**TRY IT:** When you reach the line with "Given: Switch to the Aset RT 01 tab" in the records below, begin transcribing exactly and continue up to and including the line with "This screenshot has width=720, height=500.", leaving out every picture.

**DATA EXTRACTS:**
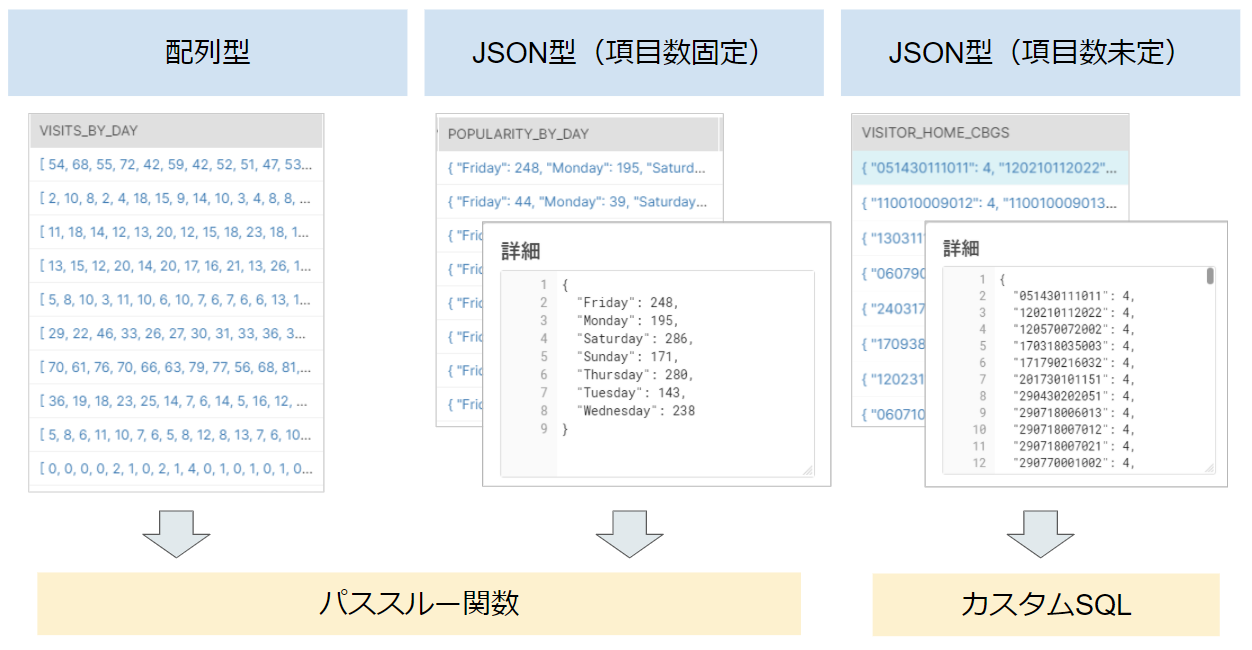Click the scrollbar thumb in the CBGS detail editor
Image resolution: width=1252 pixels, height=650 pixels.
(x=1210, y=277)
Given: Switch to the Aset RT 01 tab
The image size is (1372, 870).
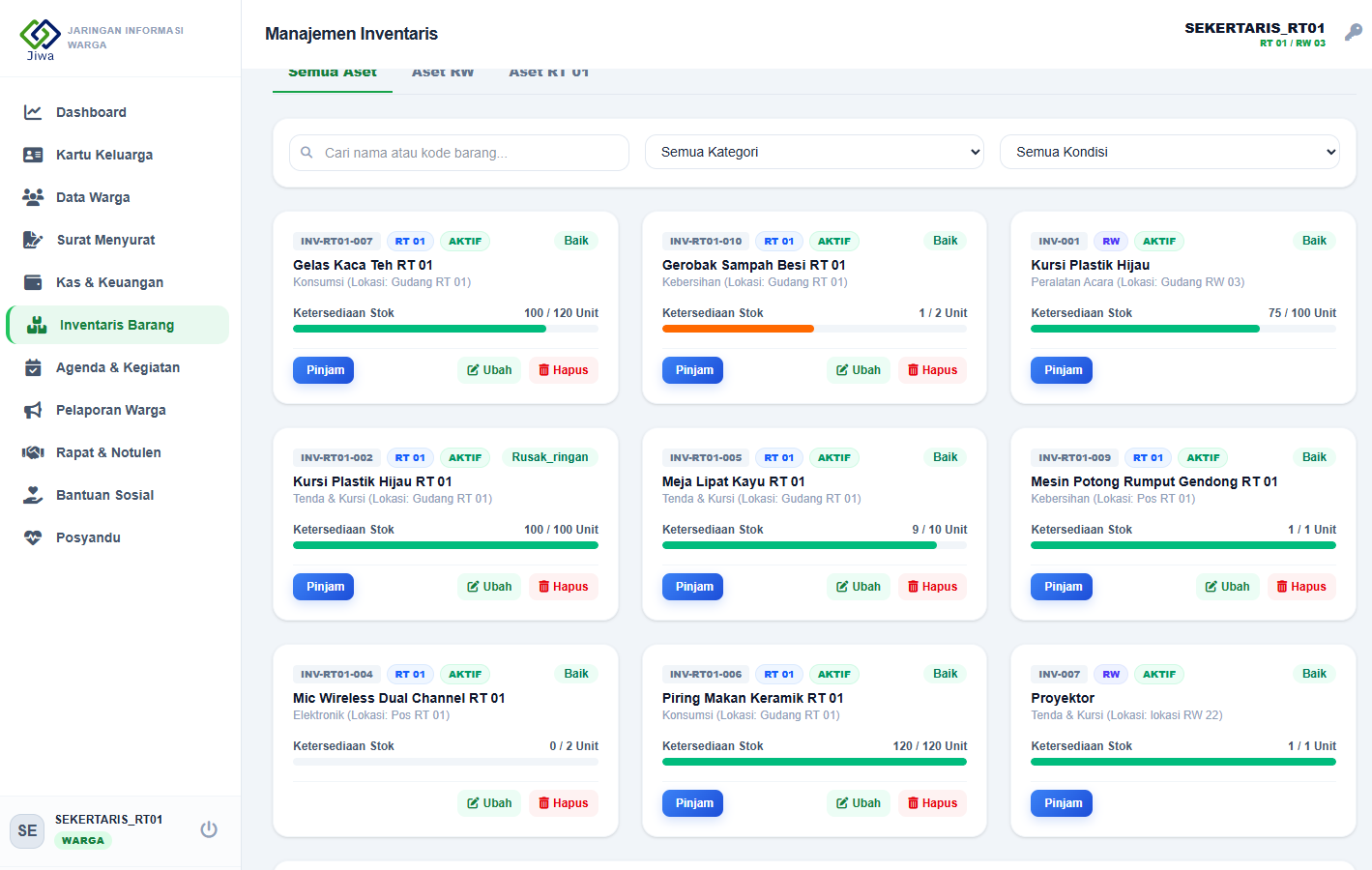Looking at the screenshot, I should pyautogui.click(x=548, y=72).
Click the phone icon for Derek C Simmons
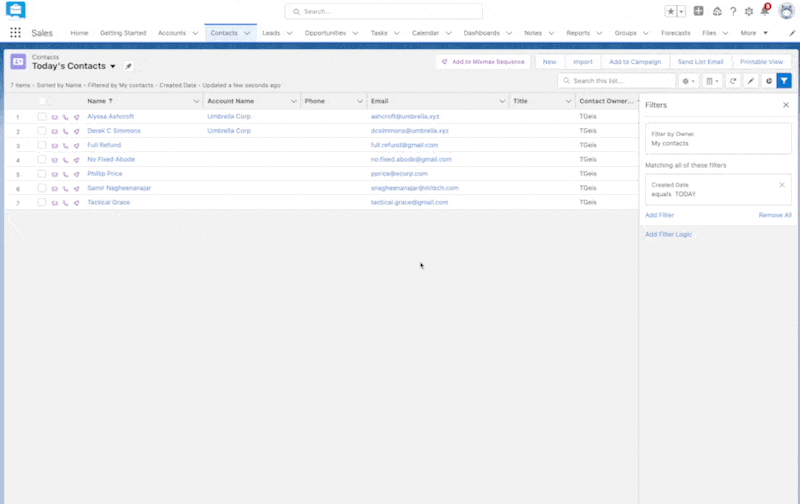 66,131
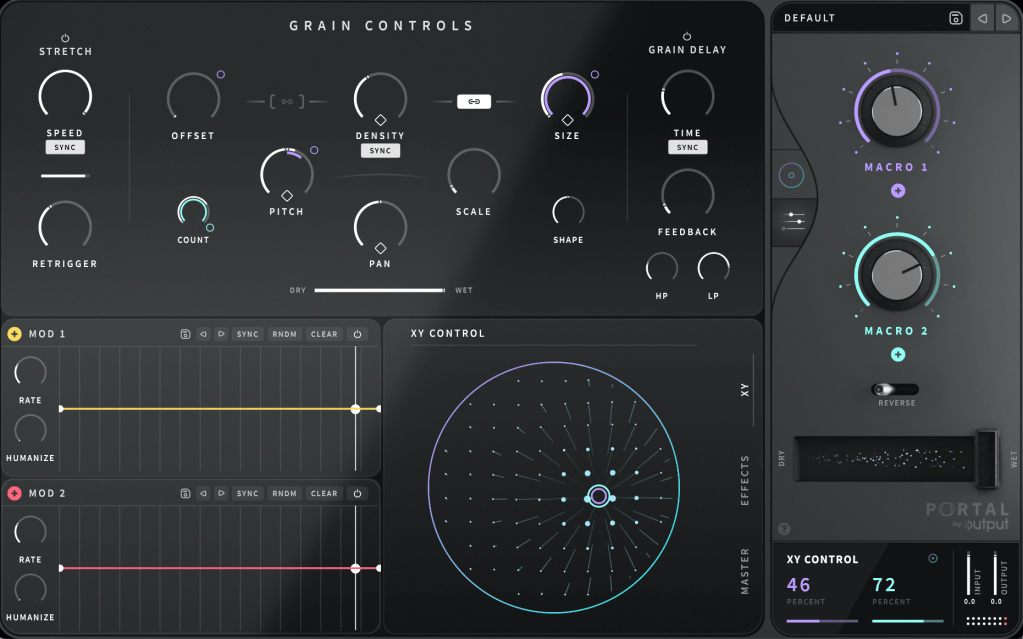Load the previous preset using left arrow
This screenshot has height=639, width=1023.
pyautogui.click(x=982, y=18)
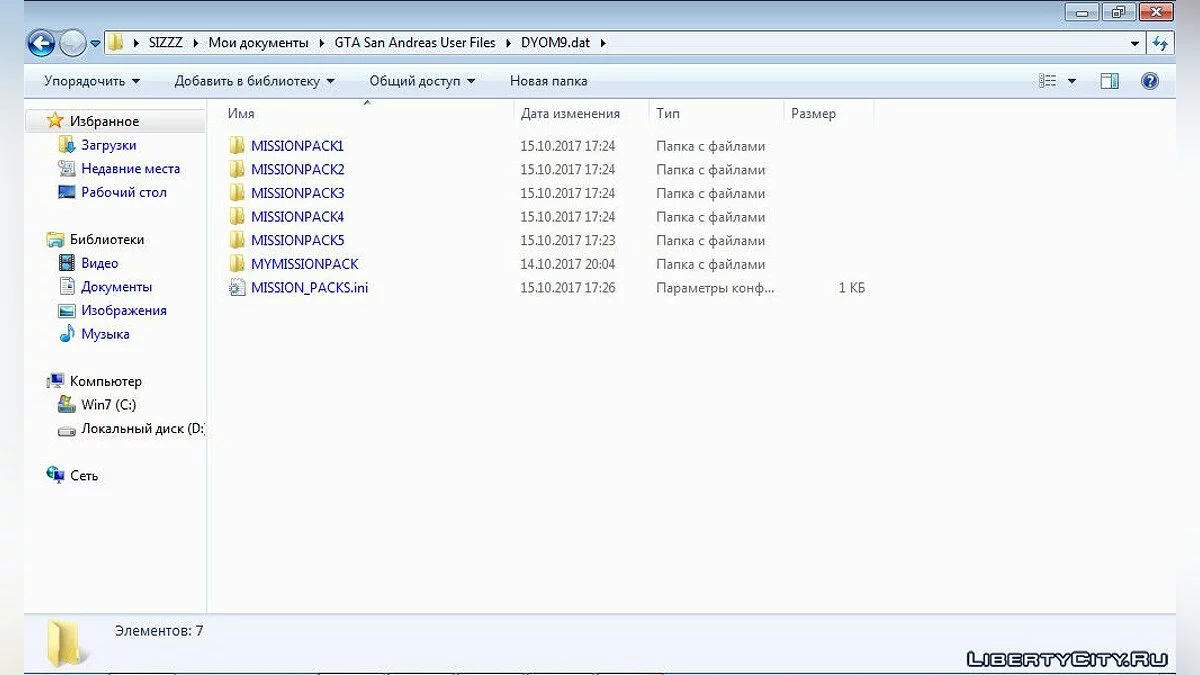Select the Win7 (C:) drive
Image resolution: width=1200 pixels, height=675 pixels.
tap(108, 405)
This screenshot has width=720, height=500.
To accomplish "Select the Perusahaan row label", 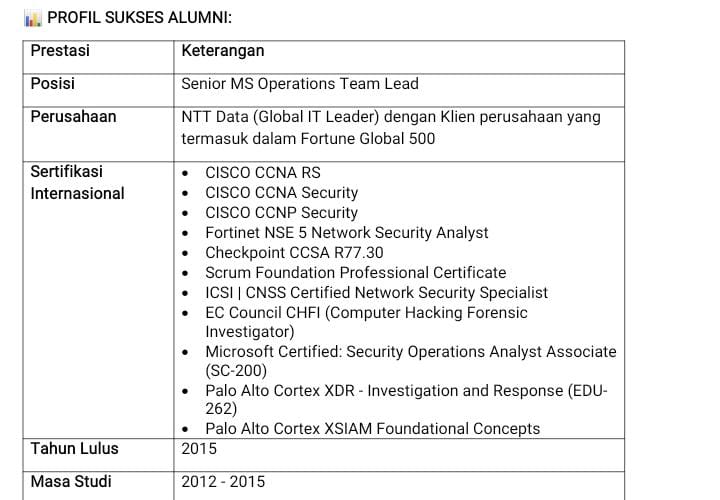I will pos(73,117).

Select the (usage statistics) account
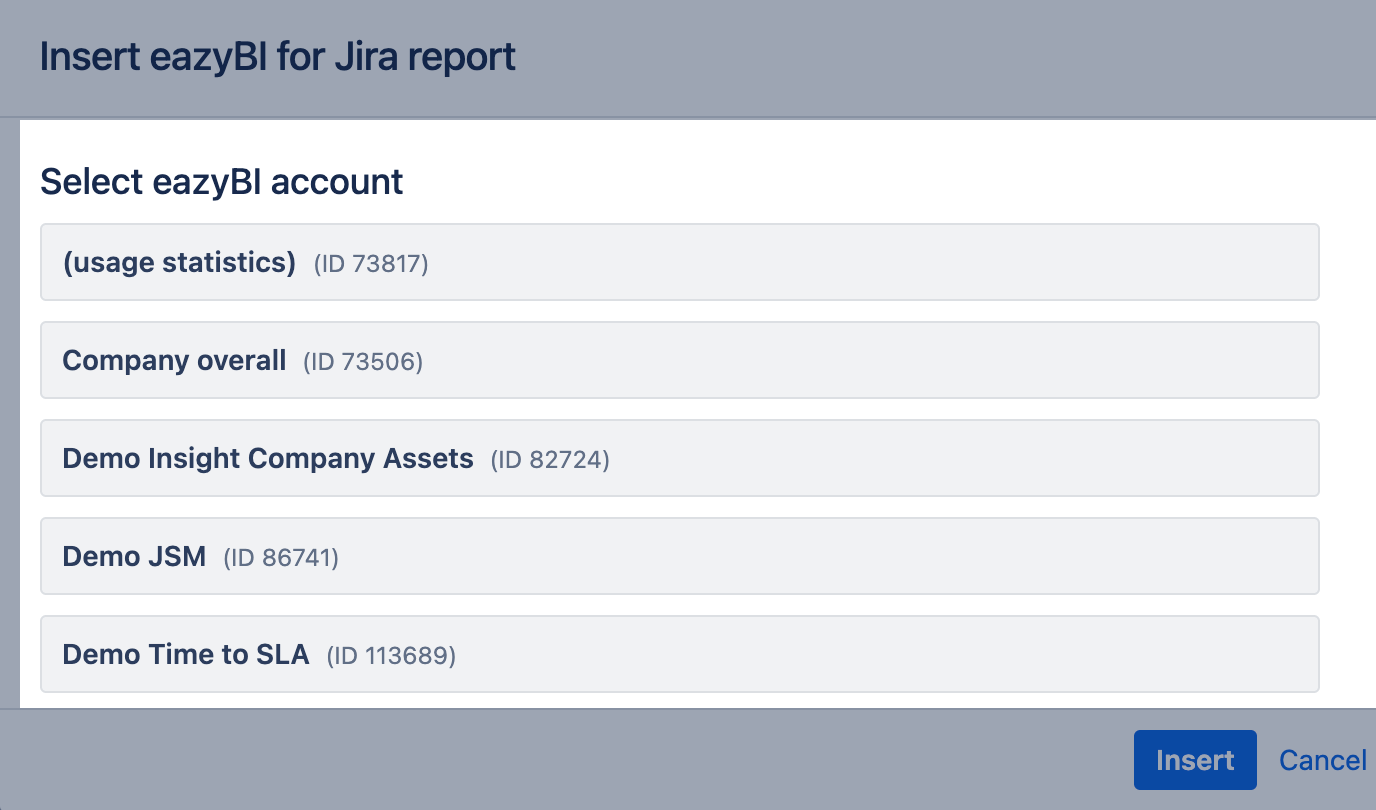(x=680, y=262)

**WRITTEN RESPONSE:**
Given: Switch to the Aset RT 01 tab
The image size is (1372, 870).
Looking at the screenshot, I should pyautogui.click(x=548, y=72).
Click the phone icon for Derek C Simmons
 66,131
Load the previous preset using left arrow
This screenshot has height=639, width=1023.
pyautogui.click(x=982, y=18)
Select the Win7 (C:) drive
Image resolution: width=1200 pixels, height=675 pixels.
tap(108, 405)
This screenshot has width=720, height=500.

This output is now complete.